Geoff "Jeff" Coombes

Personal information
- Full name: Geoffrey Coombes
- Date of birth: April 23, 1919
- Place of birth: Lincoln, Lincolnshire, England
- Date of death: December 5, 2002 (aged 83)
- Place of death: Rockledge, Florida, United States
- Position(s): Half back / Forward

Senior career*
- Years: Team / Apps / (Gls)
- 1946: Chicago Vikings
- 1946: Detroit Wolverines
- 1947: Detroit Pioneers
- 1947–?: Chicago Vikings

= Geoff Coombes =

American soccer player

Geoffrey Coombes (April 23, 1919 – December 5, 2002) was an American soccer player who was a member of the U.S. team at the 1950 FIFA World Cup.

==Youth==
Coombes grew up in High Wycombe, England where he was a multi-sport prep athlete.

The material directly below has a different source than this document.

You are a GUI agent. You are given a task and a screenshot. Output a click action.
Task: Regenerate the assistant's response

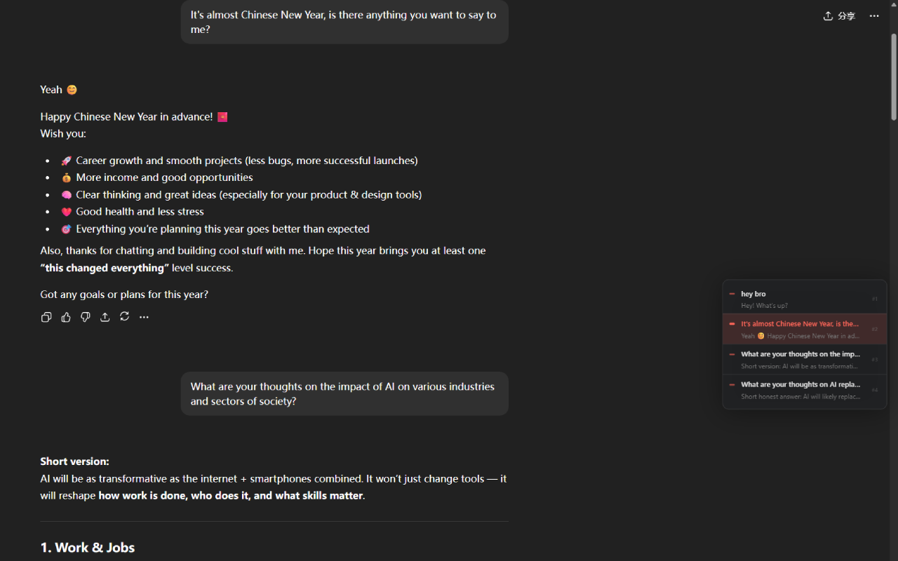(124, 317)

His club team went to the Berks & Bucks Minor Cup. Despite being offered a trial with Nottingham Forest F.C., he never played above the youth level in England. In 1935, he moved to the United States with his family.

==Playing career==
Coombes played soccer in Michigan, gaining enough recognition to be selected to a Michigan All Star team in 1939.^{} While he served in the U.S. Army during World War II, he never deployed overseas. After the war, he returned to Michigan, settling in Detroit. In 1946, he joined the Chicago Vikings as they won the National Challenge Cup.^{} However, he did not play with the Vikings in the 1946 North American Soccer Football League season but joined the Detroit Wolverines which won the league title that year. In 1947, new ownership changed the team's name to the Detroit Pioneers. The Pioneers finished fifth in the spring 1947 season. In the fall of 1947, the league folded and Coombes returned to the Chicago Vikings which now competed in the National Soccer League of Chicago. In 1948, the Vikings won the league title.^{} He remained with the Vikings through at least the 1950 season.

==National team==
While Coombes was selected to the U.S. roster for the 1950 FIFA World Cup, he never entered a game.

==Non soccer career==
When Coombes returned to Detroit after World War II, he was hired by the Palmer Bee Company. He later worked as a soccer promoter, a newspaper columnist and soccer league president.

Coombes was inducted, along with the rest of the 1950 U.S. World Cup team, into the National Soccer Hall of Fame in 1976.